We spoke with Carlos Camarena recently about his distillery, family and processes to make his highly regarded tequila brands.
Carlos Camarena: My name is Carlos Camarena and I’m the third generation master distiller at La Alteña Distillery, who produces tequila at El Tesoro, Tapatio, Tequila Ocho, mainly, little bit of Villa Lobos too. Those are the brands that we produce at La Alteña. If we do my family’s background on growing agave and producing tequila goes back all the way to five generations. I’m fifth-generation tequila producer and agave grower.
Can you touch on the family aspect and how important that is to you?
Carlos Camarena: It’s very important. I mean my family has been carrying on producing tequila again for generations, and if I look at a bit around things in the area, I mean my brother has his own distillery and then I have cousins with their own distillery and I have uncles and I have aunts that also they have their own distillery. So, tequila runs through our veins. When I say that we’re a family company, it’s not only because of the fact that it’s the family the one who owns the company, is the fact that also at La Alteña, we have people that it’s third even fourth generation producing or working together with us. To me what family means in that in a big sense is, we are big family, a big community because again, those families also have been with us for generations and I don’t know why, but they don’t want to leave. They want to stay there, which by the way, it’s very good for us. Besides the fact that we have a very low rotation is the fact that once they come to work with us, they stayed there forever. They will bring their kids or their grand kids or the great grand kids or more. That means to us that they are well treated, they are treated with respect, we respect their job, we pay them good money. We’re one of the companies in my area who pays the highest salaries and it’s a win win situation. Therefore, they don’t want to leave. We don’t want them to leave, we’re a big family in that sense of the word.
Did you know you were going to go into the tequila industry?
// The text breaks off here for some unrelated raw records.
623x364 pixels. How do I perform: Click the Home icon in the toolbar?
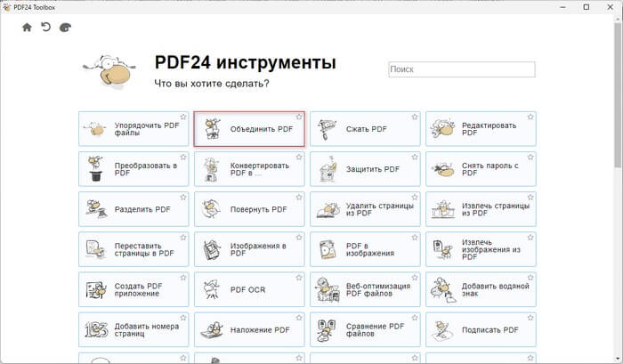click(x=27, y=28)
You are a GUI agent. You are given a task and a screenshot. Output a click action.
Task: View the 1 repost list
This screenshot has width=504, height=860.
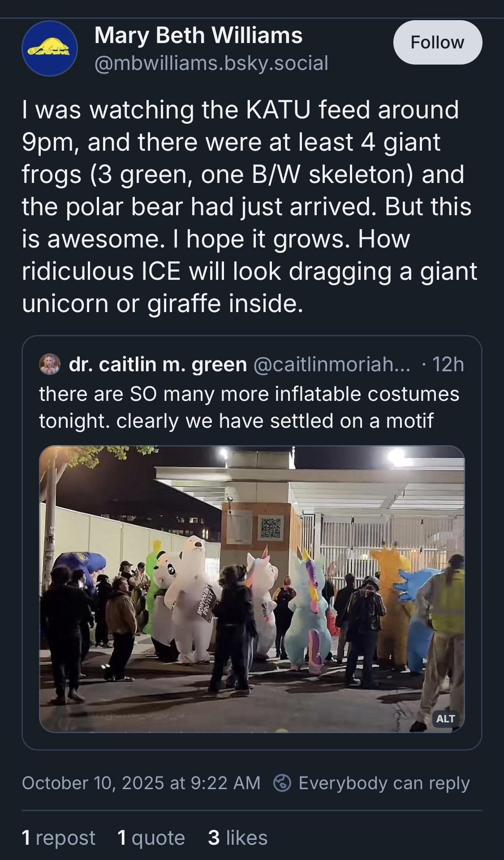point(58,838)
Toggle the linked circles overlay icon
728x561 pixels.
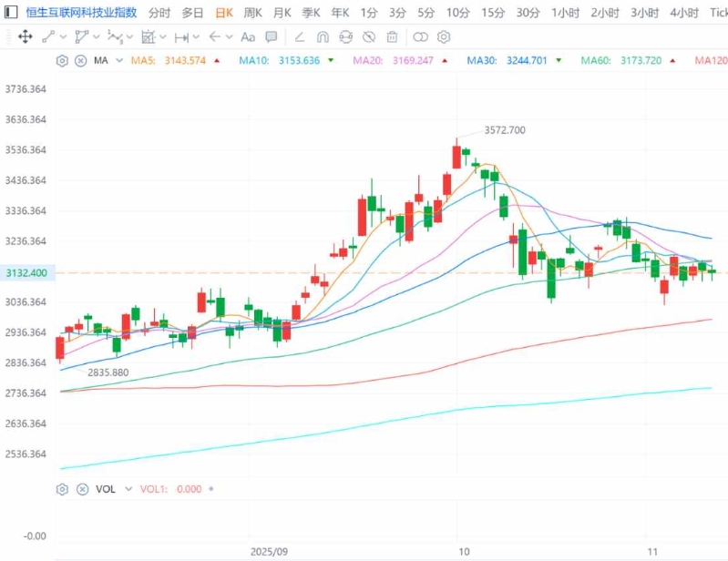tap(420, 37)
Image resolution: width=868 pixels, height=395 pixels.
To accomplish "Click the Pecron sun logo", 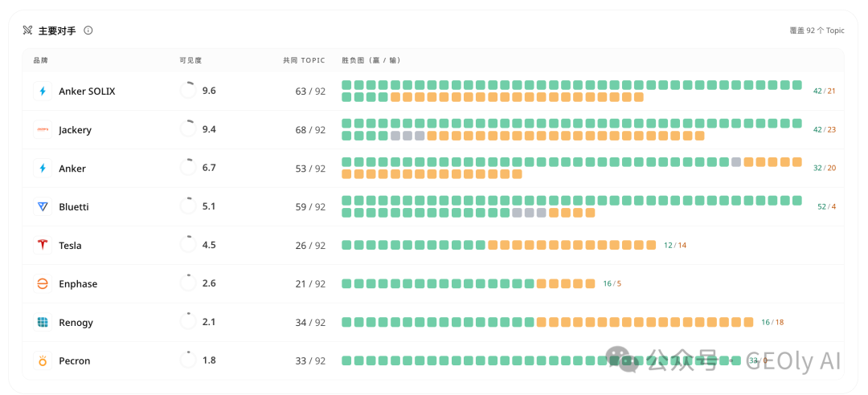I will coord(43,360).
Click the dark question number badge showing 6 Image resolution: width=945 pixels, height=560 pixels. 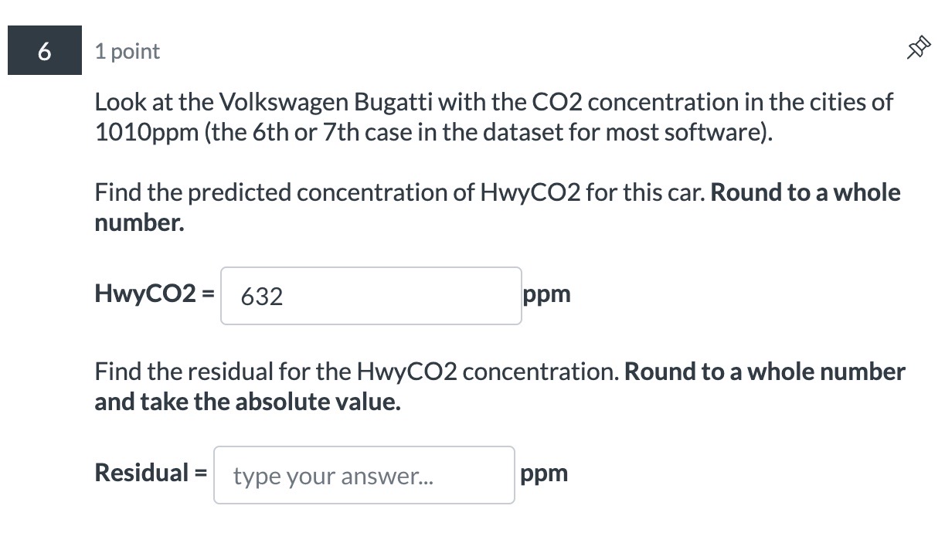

Carlos Camarena: I knew I was coming into this direction, but not exactly the tequila industry. I am an agronomist. I studied agriculture. Since I was a kid I used to work in the fields and I got more in love with it, with the field aspect, with the agricultural aspect of the business. My original idea, when I went to college to study agriculture, it was okay, I will leave my father to produce his tequila, he knows how to do it. I will be in charge of the agave, because in my opinion if we can always have first quality agave, then it becomes kind of easy to produce first quality tequila. If your raw material is second or third class, I don’t care how good your process is, you can never produce first quality tequila. Everything begins and ends with the agave, and therefore my vision it was okay, I will grow the agave, I will produce the agave for you to dad …To my surprise, actually when I came back from college, my father told me, “I’m glad that you’re here because somehow I’m sick and tired of being sitting here dealing with paperwork and dealing with the government and rules and regulations and all that. So, you sit in my chair and do what I would do because, I am going to the fields and I said, “wait a minute, there’s something wrong here”. I know nothing about tequila besides the fact that I used to consume a lot when I was in college. That’s all I knew about tequila. I said, “I don’t know how to produce tequila, I know how to drink it, but I don’t know how to produce it and of course I have no idea how to run a company and you want overnight give me that responsibility”?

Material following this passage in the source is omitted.